A única unidade da Fundação Nacional do Índio (Funai) que havia no Piauí teve suas atividades encerradas na última quinta-feira (30), o que, para os servidores da entidade, representa um “retrocesso” e um “desmonte” na política indigenista do Brasil.
Além da Coordenação Técnica Local situada no município de Piripiri, outras 50 CTLs foram fechadas em todo o país, como consequência do decreto nº 9.010/2017, assinado pelo presidente Michel Temer (PMDB).

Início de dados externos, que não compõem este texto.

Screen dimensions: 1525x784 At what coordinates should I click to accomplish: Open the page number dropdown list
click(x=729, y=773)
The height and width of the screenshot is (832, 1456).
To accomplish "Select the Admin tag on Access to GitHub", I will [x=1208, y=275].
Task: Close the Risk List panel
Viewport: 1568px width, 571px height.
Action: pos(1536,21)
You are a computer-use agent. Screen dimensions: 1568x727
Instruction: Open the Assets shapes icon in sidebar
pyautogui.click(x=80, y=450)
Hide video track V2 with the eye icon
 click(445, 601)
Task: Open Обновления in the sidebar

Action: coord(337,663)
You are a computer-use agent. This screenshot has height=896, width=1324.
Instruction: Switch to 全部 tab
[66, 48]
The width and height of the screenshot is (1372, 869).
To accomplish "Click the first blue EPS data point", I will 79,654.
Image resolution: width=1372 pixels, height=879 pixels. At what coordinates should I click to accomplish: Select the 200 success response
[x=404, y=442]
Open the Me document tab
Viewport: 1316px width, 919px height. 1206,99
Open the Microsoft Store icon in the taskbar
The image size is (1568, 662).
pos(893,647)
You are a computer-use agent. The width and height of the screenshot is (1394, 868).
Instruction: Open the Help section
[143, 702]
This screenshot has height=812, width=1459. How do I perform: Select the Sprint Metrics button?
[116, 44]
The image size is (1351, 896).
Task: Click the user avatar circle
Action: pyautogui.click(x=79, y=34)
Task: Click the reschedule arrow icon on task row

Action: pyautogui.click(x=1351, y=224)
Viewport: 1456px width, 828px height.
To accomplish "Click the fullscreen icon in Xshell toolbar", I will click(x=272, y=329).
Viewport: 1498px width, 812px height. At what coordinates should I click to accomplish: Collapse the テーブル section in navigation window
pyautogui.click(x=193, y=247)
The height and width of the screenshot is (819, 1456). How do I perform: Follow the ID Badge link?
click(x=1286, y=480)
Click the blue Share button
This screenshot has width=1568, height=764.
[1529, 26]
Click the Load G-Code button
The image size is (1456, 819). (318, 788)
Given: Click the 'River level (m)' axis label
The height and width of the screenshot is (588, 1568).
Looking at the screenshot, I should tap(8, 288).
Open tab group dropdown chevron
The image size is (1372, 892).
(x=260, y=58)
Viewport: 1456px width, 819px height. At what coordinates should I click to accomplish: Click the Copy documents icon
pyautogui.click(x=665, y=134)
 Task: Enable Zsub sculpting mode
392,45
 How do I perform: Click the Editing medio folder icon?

No Piauí, o último censo realizado pelo Instituto Brasileiro de Geografia e Estatística (IBGE) aponta que existem comunidades indígenas organizadas em três municípios do estado – Lagoa de São Francisco, Piripiri e Queimada Nova. Além disso, ainda há famílias indígenas que vivem na capital, integradas à sociedade e, ainda, as que vivem dispersas na zona rural do estado.
O indigenista especializado Romeu Tavares, servidor concursado da Funai, afirma que o fechamento da CTL de Piripiri deve prejudicar de forma significativa o trabalho de assistência às comunidades indígenas localizadas no estado.
“A maior concentração de indígenas no Piauí é em Teresina, segundo o censo do IBGE. Infelizmente, com o fechamento dessa CTL de Piripiri nós não teremos mais como prosseguir com o trabalho de mapeamento das comunidades rurais onde os índios vivem”, destaca Romeu Tavares, que atua na Funai desde 2010.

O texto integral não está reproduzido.